Now that Boris Johnson has moved into 10 Downing Street and appointed his new cabinet, the real work begins. He’s got a lot on his plate, not least of which is Brexit. But leaving the EU should not be his sole focus if he wishes to re-engage with those disaffected voters he will need to bring on side in a future general election.
Brexit may be a mess but, when it comes to Britain’s economy, Johnson has inherited a positive record. Employment at record levels and unemployment at the lowest rate for a generation. The nation’s finances under control. Low interest rates. Real wages starting to rise. Low inflation.
Johnson has an economic foundation many governments would cherish. And all this despite the much talked-about uncertainty around leaving the EU.
Yet there is no “feel good” in Britain. There is, of course, a flip side to all these positive statistics. Rising inequality, a housing shortage, overcrowded and expensive public transport, lack of infrastructure investment, cuts to education and public services.

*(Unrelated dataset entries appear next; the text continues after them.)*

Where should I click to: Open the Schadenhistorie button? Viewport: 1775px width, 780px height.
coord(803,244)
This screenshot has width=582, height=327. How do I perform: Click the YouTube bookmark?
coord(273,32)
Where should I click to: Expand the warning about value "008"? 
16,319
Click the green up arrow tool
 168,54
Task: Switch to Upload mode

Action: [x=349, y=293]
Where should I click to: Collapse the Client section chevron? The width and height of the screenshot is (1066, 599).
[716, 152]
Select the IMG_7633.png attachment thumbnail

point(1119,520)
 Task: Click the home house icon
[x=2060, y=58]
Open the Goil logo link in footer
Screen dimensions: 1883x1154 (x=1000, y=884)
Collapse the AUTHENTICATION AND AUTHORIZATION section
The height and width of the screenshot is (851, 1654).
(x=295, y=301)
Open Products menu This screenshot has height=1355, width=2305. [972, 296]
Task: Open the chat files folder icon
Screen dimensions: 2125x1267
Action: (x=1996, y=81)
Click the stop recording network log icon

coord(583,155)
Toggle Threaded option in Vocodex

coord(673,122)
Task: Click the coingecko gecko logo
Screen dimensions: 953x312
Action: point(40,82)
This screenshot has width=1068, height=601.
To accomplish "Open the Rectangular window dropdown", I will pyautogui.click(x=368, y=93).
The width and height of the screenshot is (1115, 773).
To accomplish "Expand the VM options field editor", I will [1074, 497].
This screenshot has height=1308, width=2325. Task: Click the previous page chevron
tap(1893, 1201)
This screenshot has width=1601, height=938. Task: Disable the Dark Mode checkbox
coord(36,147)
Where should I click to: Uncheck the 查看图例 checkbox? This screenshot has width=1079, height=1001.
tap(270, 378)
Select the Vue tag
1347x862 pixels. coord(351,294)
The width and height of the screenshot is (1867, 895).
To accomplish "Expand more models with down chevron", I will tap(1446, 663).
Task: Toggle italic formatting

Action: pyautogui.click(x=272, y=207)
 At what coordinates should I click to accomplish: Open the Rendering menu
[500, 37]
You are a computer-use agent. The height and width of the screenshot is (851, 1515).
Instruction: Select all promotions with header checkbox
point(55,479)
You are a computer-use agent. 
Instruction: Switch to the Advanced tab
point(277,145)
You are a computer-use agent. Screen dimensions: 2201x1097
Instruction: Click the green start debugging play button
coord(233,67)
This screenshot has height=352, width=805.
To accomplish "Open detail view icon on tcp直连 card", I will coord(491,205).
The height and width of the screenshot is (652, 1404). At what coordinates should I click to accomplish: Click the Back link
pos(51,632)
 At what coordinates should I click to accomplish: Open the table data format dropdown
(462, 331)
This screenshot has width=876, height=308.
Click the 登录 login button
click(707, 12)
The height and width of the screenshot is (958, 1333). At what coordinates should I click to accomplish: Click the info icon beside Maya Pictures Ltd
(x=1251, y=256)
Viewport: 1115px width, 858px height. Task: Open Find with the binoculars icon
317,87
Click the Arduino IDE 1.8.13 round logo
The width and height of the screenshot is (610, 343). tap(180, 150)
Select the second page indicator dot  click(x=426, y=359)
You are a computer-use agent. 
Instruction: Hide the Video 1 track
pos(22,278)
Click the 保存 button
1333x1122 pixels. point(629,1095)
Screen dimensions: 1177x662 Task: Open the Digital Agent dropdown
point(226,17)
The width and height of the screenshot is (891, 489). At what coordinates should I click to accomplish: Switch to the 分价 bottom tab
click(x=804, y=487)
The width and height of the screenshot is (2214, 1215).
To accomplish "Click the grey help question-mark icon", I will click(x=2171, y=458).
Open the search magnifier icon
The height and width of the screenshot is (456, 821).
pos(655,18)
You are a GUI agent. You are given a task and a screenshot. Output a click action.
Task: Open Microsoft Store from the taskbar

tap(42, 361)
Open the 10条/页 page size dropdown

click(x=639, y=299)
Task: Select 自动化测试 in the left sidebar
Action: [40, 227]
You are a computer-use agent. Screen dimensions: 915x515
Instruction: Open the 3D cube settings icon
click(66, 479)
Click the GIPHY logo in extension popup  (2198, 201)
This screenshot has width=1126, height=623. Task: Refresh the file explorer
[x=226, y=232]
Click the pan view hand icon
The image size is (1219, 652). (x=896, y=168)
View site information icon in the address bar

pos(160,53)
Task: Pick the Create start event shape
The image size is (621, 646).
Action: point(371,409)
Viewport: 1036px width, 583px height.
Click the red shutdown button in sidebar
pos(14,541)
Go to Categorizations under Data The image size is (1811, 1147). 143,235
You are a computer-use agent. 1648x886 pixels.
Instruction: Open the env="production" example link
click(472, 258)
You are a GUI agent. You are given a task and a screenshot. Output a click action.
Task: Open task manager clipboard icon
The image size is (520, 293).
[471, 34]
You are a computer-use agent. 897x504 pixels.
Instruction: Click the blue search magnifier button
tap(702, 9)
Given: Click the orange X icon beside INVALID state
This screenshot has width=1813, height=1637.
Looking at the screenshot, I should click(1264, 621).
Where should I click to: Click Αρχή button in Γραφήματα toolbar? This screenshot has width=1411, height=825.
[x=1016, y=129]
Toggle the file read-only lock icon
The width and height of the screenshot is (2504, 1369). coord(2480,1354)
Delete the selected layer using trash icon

This is why Johnson must first tackle the concerns of the “squeezed middle”. Then, he has to reach out to hardworking low-income voters. Those forgotten by the political classes over the past two decades. Hit by increased council tax. Facing arduous and expensive journeys to work. Who have taken on ever-growing amounts of private debt to maintain their consumption. I’m going to focus on three examples.
I’ll begin with the bus. A difficult one for Conservatives who have historically never championed the bus industry. It has also been neglected by the left who are ideologically opposed to private bus operators. But the bus is key to solving urban congestion and air quality. And a vital lifeline in rural communities.
Urban planners must design bus routes into new developments and create effective bus priority measures in existing areas. We must also find ways of making multiple transport operators work for passengers. All areas of the country must see investment in electronic price capping systems, which limit the amount you can spend on a journey, in the same way this is done in London. There must be coordinated planning to ensure that all areas are covered and not just the most profitable. This involves putting passengers (not operators) first and potentially subsidising less profitable feeder services or evening provision.
Then there is the tram. Out of all public transport options, the electric tram is the best for getting people to choose public transport over the car. There needs to be ambitious extension of existing tram systems in cities such as Sheffield and Manchester, as well as new systems in other urban areas, and accelerated planning provision to enable rapid development.
Finally, railways. It is barely believable that it is cheaper to fly between many major UK cities than to take the train. Not to mention the capacity constraints and ageing infrastructure that cause overcrowding and delays on trains.
As with bus services, there is nothing wrong with private provision – nationalisation is not the answer. But it has to be made to work for the passenger. Again, simple ticketing with price caps to make travel affordable must be central to any solution. But more importantly, there needs to be massive investment in infrastructure, particularly in the north of England. The triangle between Leeds, Manchester and Sheffield should be the priority. Not as sexy as HS2, but capable of delivering much better value.
Housing is much more in the Tory comfort zone. It should not be difficult for Johnson’s party to sell a programme of private house building. This has to prioritise brownfield development and bring back into use vacant buildings (for example, above shopfronts on high streets). But it will also involve new developments on greenfield sites.
Public transport provision has to be at the heart of larger developments. Quality of build also needs improving: better environmental quality, reduced density, sustainability of community.
While headline tax rates have been protected over the last two decades, politicians have increased tax by the back door. The greatest stealth tax of all has to be council tax, which has little relation to ability to pay. This needs to be addressed.
Many ordinary people have found themselves paying higher tax rates as income tax thresholds have not shifted upwards in line with inflation. Here I think Boris Johnson has taken the right approach in seeking to raise the threshold for paying the higher rate of income tax from £50,000 to £80,000. This is a much greater priority than corporation tax reductions, and electorally much more savvy.
A fresh look also needs to be taken at pensions. At a time when we should be saving more, it is disappointing that those good pension schemes that do exist are constantly under attack. The incentives need to be reversed to encourage greater private provision and safeguards put in place so that risk does not fall on the individual.
All-in-all, however, the UK economy is in remarkably good shape and is well positioned to take advantage of the opportunities that a clean exit from the EU may provide. But the domestic agenda has been neglected, and attention must be devoted to addressing issues of concern to those who may have once been inclined to vote Conservative but who feel forgotten. Until these are addressed, it is probably too early for Johnson to consider calling a general election just yet.